WHAT YOU HAVE TO DO: Please report every line below that contains the string "computer", copying each such line in full.

** Start DATA SECTION **

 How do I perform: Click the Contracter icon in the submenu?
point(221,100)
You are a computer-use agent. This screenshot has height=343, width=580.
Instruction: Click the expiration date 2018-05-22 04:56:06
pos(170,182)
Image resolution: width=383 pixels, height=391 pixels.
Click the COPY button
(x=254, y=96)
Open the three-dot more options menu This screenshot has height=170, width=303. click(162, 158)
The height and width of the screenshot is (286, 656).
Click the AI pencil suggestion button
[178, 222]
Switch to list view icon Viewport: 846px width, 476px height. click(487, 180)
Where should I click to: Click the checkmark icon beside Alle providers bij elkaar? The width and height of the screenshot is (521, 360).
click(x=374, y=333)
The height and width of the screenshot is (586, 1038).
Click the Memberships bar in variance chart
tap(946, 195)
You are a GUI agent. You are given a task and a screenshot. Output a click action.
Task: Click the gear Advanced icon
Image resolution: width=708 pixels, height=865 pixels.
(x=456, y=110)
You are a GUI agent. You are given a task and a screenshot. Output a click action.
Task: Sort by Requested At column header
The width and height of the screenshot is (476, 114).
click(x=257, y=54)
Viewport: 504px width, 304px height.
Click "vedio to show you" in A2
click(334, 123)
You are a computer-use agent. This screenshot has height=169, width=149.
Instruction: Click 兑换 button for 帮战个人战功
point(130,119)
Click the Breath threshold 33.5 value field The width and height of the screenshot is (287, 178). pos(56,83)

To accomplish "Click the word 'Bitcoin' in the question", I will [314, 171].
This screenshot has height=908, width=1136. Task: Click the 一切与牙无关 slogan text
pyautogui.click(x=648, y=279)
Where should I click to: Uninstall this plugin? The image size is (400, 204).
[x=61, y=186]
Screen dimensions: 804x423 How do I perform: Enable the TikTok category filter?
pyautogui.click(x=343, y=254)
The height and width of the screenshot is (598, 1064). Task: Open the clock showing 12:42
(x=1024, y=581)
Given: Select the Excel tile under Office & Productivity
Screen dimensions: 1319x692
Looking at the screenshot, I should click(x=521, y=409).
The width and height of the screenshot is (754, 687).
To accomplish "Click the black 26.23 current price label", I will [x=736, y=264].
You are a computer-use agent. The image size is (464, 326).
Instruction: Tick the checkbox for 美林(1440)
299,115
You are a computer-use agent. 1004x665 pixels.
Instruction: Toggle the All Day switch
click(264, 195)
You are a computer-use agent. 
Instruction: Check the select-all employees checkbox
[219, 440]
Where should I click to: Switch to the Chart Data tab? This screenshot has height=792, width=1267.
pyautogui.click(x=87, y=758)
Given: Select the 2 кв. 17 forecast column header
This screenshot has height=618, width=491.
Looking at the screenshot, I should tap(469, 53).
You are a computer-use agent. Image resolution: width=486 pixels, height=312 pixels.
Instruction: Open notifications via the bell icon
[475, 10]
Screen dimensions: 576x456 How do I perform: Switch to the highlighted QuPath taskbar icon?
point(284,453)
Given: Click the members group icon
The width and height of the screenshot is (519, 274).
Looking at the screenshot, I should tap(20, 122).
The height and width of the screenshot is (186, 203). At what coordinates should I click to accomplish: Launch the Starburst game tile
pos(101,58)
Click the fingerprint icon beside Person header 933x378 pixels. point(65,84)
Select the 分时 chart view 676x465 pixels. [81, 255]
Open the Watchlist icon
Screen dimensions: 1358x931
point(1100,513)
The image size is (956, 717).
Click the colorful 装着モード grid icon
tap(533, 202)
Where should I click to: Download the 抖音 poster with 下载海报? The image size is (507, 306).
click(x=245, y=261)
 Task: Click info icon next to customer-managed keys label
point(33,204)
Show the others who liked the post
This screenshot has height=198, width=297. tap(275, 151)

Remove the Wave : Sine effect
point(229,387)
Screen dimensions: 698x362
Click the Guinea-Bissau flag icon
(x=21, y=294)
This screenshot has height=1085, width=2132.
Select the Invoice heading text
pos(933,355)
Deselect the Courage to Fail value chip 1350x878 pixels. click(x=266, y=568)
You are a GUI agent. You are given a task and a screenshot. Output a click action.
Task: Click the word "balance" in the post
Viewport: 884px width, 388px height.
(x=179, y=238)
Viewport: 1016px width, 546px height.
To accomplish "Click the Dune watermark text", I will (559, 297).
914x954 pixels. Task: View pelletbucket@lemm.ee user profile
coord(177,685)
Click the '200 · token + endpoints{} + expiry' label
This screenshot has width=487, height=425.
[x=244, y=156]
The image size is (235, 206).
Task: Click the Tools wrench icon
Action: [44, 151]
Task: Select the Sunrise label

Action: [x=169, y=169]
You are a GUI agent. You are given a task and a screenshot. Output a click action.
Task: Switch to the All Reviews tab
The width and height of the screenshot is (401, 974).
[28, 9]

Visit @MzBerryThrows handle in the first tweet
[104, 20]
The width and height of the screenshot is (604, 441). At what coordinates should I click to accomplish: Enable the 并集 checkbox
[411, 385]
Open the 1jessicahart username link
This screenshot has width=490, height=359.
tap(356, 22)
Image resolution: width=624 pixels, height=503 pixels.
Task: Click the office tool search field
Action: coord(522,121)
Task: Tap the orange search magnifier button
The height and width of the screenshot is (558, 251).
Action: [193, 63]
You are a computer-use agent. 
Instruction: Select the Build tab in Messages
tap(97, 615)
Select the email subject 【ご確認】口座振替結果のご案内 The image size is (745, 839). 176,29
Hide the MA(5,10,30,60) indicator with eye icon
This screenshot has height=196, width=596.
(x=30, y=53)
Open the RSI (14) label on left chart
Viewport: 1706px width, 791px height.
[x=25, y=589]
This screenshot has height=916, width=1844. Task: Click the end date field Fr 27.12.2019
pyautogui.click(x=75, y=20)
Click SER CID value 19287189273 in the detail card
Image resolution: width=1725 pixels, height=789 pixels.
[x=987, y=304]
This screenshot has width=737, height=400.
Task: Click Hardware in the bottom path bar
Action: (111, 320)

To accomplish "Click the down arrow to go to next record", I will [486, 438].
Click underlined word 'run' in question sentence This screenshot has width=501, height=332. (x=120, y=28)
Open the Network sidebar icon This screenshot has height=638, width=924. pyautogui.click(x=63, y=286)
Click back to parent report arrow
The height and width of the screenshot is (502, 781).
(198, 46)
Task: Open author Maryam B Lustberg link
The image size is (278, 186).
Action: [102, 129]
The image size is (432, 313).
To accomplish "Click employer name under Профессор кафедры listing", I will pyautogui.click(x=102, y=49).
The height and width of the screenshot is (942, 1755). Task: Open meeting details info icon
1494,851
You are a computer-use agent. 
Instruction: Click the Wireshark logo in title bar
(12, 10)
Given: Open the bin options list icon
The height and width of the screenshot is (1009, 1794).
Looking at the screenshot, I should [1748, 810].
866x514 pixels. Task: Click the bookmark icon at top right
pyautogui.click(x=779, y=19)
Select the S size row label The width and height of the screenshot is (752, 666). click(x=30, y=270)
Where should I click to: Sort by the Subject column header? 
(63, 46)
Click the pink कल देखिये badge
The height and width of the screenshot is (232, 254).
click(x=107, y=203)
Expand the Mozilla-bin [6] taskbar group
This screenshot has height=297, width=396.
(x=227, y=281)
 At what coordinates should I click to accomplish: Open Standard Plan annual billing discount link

** End DATA SECTION **

COMPLETED EXERCISE:
You are a computer-use agent. This screenshot has height=343, width=580.
You are a computer-use agent. This screenshot has height=169, width=149.
You are a computer-use agent. The image size is (464, 326).
You are a computer-use agent. 1004x665 pixels.
You are a computer-use agent. 
You are a computer-use agent. Image resolution: width=486 pixels, height=312 pixels.
You are a computer-use agent. 
You are a computer-use agent. 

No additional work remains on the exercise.